Thursday, December 14, 2006

Ouch


The Wall Street Journal. Not the biggest fan of Kofi:
But the larger problem of Mr. Annan's approach is that, by insisting that only through the U.N. could the world act to protect vulnerable populations, he has made vulnerable people hostage to predatory regimes with seats at the U.N. and made it all the more difficult for the world to act. Compare the fate of the Kosovars--rescued from the Serbs by U.S. military action undertaken without U.N. consent--with that of the Darfuris, who are still at the mercy of militias supported by the Sudanese government in Khartoum, which has effectively blocked serious international intervention.

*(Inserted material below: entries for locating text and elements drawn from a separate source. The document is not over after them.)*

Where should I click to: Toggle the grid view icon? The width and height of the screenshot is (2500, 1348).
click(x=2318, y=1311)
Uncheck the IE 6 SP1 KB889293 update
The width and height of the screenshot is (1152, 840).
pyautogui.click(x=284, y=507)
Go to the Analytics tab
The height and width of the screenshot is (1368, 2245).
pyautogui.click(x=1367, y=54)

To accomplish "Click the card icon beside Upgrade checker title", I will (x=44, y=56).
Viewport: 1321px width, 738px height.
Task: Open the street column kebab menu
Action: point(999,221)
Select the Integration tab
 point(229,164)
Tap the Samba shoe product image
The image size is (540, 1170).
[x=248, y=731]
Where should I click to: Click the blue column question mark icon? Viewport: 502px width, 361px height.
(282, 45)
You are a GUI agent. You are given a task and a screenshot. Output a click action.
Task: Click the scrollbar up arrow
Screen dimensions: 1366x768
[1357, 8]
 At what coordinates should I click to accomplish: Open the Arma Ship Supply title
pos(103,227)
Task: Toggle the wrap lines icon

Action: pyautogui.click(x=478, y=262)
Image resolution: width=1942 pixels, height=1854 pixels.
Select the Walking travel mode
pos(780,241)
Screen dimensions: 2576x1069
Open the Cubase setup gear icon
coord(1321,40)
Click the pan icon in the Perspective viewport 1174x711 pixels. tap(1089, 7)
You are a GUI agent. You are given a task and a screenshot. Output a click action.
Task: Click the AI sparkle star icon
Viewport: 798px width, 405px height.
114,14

Likewise, Mr. Annan's only serious post-Oil for Food reform was in replacing a human-rights machinery that has consistently avoided condemning the world's worst human-rights abusers. Mr. Annan asked for, and got, a new Human Rights Council to replace the discredited Human Rights Commission. Six months into its existence, the new council has succeeded in faulting only one nation: Israel.

Mr. Annan came to power at a moment when it was at least plausible to believe that a properly reformed U.N. could serve the purposes it was originally meant to serve: to be a guarantor of collective security and a moral compass in global affairs. Mr. Annan's legacy is that nobody can entertain those hopes today.